It had never crossed my mind until I saw another one of those "busy
person" illustrations in a magazine ad—the typical cliché of a harried
guy doing about five different jobs at once. They always showed an attractive but
harrassed-looking young guy in a business suit, six arms going in all different
directions, each hand involved with a different object—a phone, a notepad, a
memo, a pen, a computer keyboard, etc.
Being the sort of person who can't help but daydream, I had to wonder
what it would be like to be that way. How on earth would you work six different
objects at once? I already have two hands and can't work two different objects
at once. Of course, it was a stupid question because the art is symbolic. It's
like the Vishnu religious art of six-armed deities. They're never relaxing at home
with all their arms draped all over them while sitting on the couch, they're shown
holding little objects of religious symbolism, because it's not meant to be taken
literally.
Whenever you do see multiple arms intended literally, it's always
deliberately made bug-like. Space creatures, no matter how humanoid, are only multi-armed
if the arms are somehow hideous or mutant, or the creatures are made less
human, with names like Grok, as they use their multiple arms to run various levers
and dials at a spaceship's helm.
The
most human interpretation I've yet found of being multiple-armed,
the Spiderman saga in the famous comic books in which he accidentally grows
six arms, has text describing the transformation as a hideous deformation. Spiderman
is horrified by it and crippled in flight by the extra weight of six arms. He's
upset and worried and uses all his energies to get rid of the extra arms, which
is probably how someone might act in the real world if suddenly they had six arms.
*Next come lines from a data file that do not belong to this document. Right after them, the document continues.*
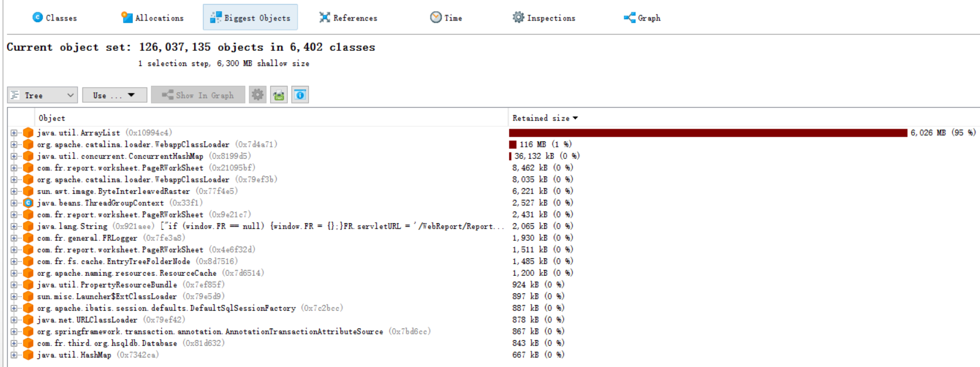Switch to the Inspections tab
Screen dimensions: 980x367
(544, 18)
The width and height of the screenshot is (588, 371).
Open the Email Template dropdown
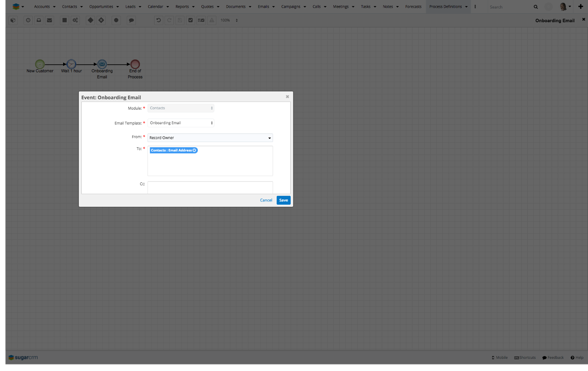click(x=181, y=123)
But the text in the six-armed Spiderman comics never once mentions
something that is immediately obvious to my eye—the six arms are beautiful!
They're identical to Spiderman's original arms, which are long, handsome and very
well-muscled. They attach to the sides of his torso via four new and really big
deltoid muscles, and because Spiderman's costume is only made for two arms, the four
new arms rip through the fabric, blazingly naked in their muscular bare skin.
And
they're definitely part of him, not just hang-ons. As Spiderman worries and
paces and frets, the four big naked arms gesticulate expressively along with the
original two, an instant extension of Spiderman's body language. In one illustration
in the six-armed Spiderman saga, Spiderman stands leaning on a piece of furniture
with his two original hands, and one of the new naked arms brings a new, handsome
hand up so he can bury his face in it, which he does naturally
and spontaneously, not at all repelled by it. He's got his Spiderman mask off, so
the new hand is actually touching his face.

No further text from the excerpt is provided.